Manyala.co – Pemerintah China menegaskan penolakannya terhadap campur tangan asing di negara lain menyusul ancaman Presiden Amerika Serikat Donald Trump untuk melakukan intervensi militer di Iran di tengah gelombang unjuk rasa yang meluas.
Pernyataan tersebut disampaikan juru bicara Kementerian Luar Negeri China, Mao Ning, dalam konferensi pers rutin pada Senin (12/1/2026). Mao menekankan sikap konsisten Beijing dalam menentang intervensi eksternal terhadap urusan domestik negara berdaulat.
“Kami selalu menentang campur tangan dalam urusan internal negara lain,” kata Mao ketika dimintai tanggapan atas pernyataan Trump, seperti dilansir kantor berita AFP.
Mao juga menyerukan agar seluruh pihak terkait mengambil langkah yang mendukung stabilitas kawasan. “Kami menyerukan kepada semua pihak untuk melakukan lebih banyak hal yang kondusif bagi perdamaian dan stabilitas di Timur Tengah,” ujarnya.
Pernyataan China muncul setelah Trump berulang kali mengancam akan melakukan intervensi militer jika pemerintah Iran terus menindak keras demonstran. Selama sekitar dua pekan terakhir, Iran diguncang aksi protes yang terus membesar, meskipun aparat keamanan melakukan penindakan terhadap massa.
Kelompok-kelompok hak asasi manusia menilai respons aparat Iran terhadap demonstrasi tersebut telah menimbulkan korban jiwa. Namun, otoritas Iran membantah tudingan tersebut dan menyatakan aksi protes telah disusupi kelompok kekerasan.
Presiden Iran Masoud Pezeshkian menuduh Amerika Serikat dan Israel berada di balik upaya menciptakan kekacauan dan ketidakstabilan di negaranya. Tuduhan itu disampaikan Pezeshkian dalam pernyataan kepada televisi pemerintah Iran, sebagaimana dilaporkan Anadolu Agency pada Senin (12/1/2026).
“Musuh-musuh Iran berupaya menebar kekacauan dan ketidakstabilan,” kata Pezeshkian. Ia menyebut upaya tersebut dilakukan setelah Iran, menurutnya, tidak dapat ditundukkan dalam konflik yang terjadi pada Juni tahun lalu.
Pezeshkian juga mengecam serangan terhadap fasilitas umum, termasuk masjid, di Teheran dan sejumlah kota lain. Ia menyalahkan Amerika Serikat dan Israel atas rentetan kekerasan yang terjadi selama aksi protes berlangsung.

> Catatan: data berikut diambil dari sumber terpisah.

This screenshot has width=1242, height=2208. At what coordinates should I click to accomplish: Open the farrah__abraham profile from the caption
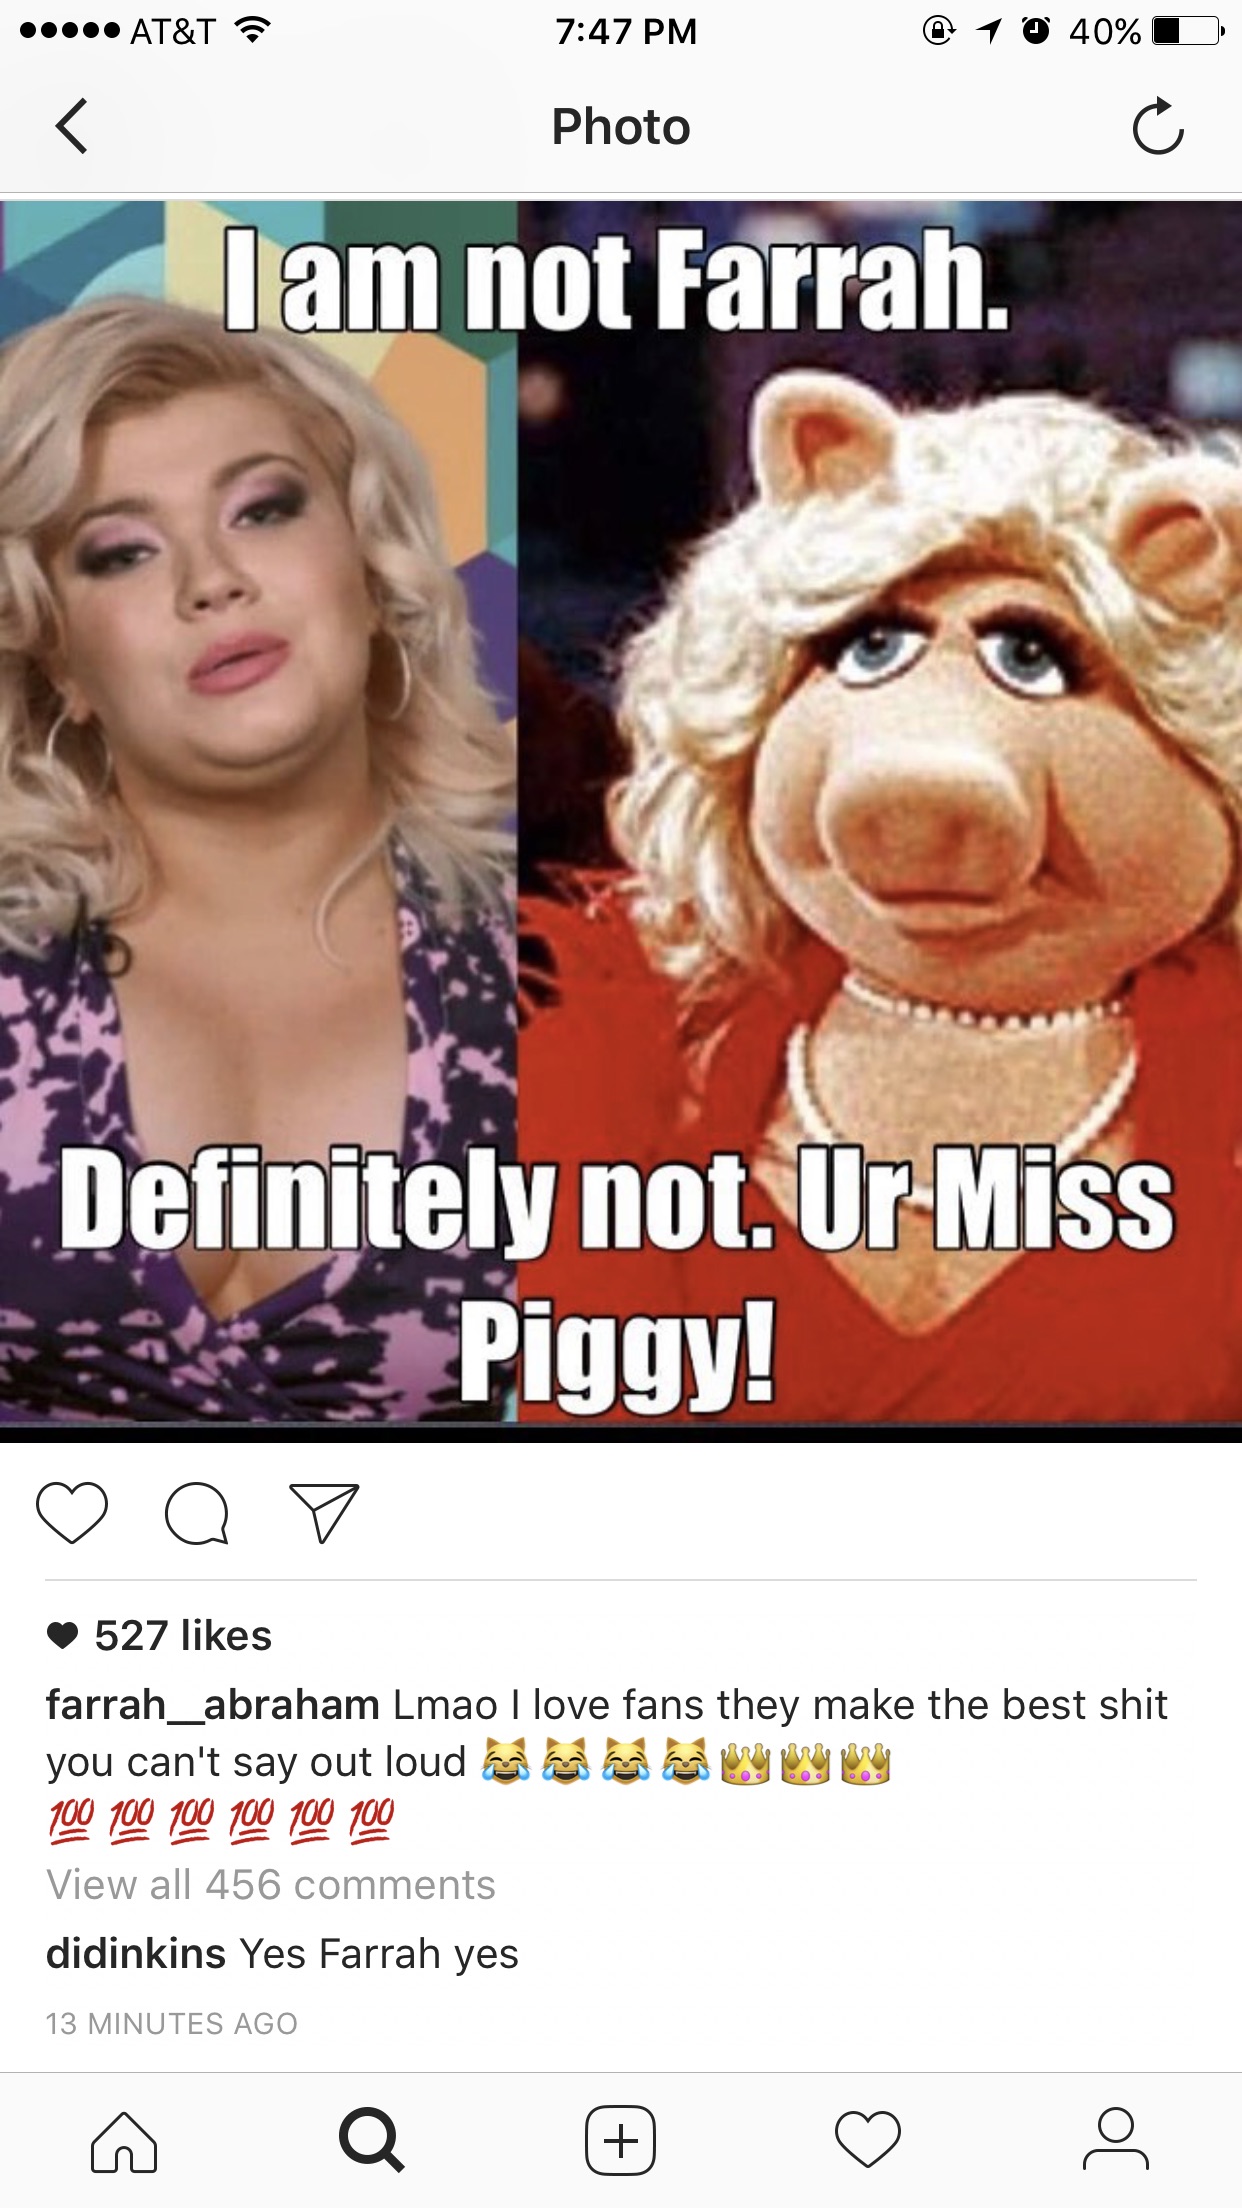coord(213,1705)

Dalam pernyataannya, Pezeshkian menuding AS dan Israel telah “melatih kelompok-kelompok tertentu” di dalam dan luar negeri serta membawa “teroris dari luar” untuk membakar masjid, pasar, dan tempat umum lainnya.
“Musuh telah menyusupkan para teroris terlatih ke negara ini,” ujarnya dalam wawancara pada Minggu (11/1), seperti dikutip Press TV. Ia menegaskan para pelaku kekerasan bukan bagian dari demonstran yang menyuarakan aspirasi ekonomi.
Pezeshkian mengatakan pemerintah Iran membedakan antara demonstran yang menyampaikan keluhan dengan pelaku kekerasan. “Kami mendengarkan para demonstran dan telah melakukan upaya maksimal untuk menyelesaikan masalah mereka,” katanya.
Unjuk rasa di Iran awalnya dipicu oleh memburuknya kondisi ekonomi. Sejak pekan lalu, aksi tersebut dilaporkan berubah menjadi lebih keras, dengan insiden pembakaran dan serangan bersenjata di sejumlah lokasi.
Ketegangan ini menambah kompleksitas situasi geopolitik di Timur Tengah, di tengah hubungan yang sudah tegang antara Iran, Amerika Serikat, dan Israel. Hingga Senin malam, belum ada konfirmasi resmi mengenai langkah lanjutan Washington terkait ancaman intervensi militer tersebut.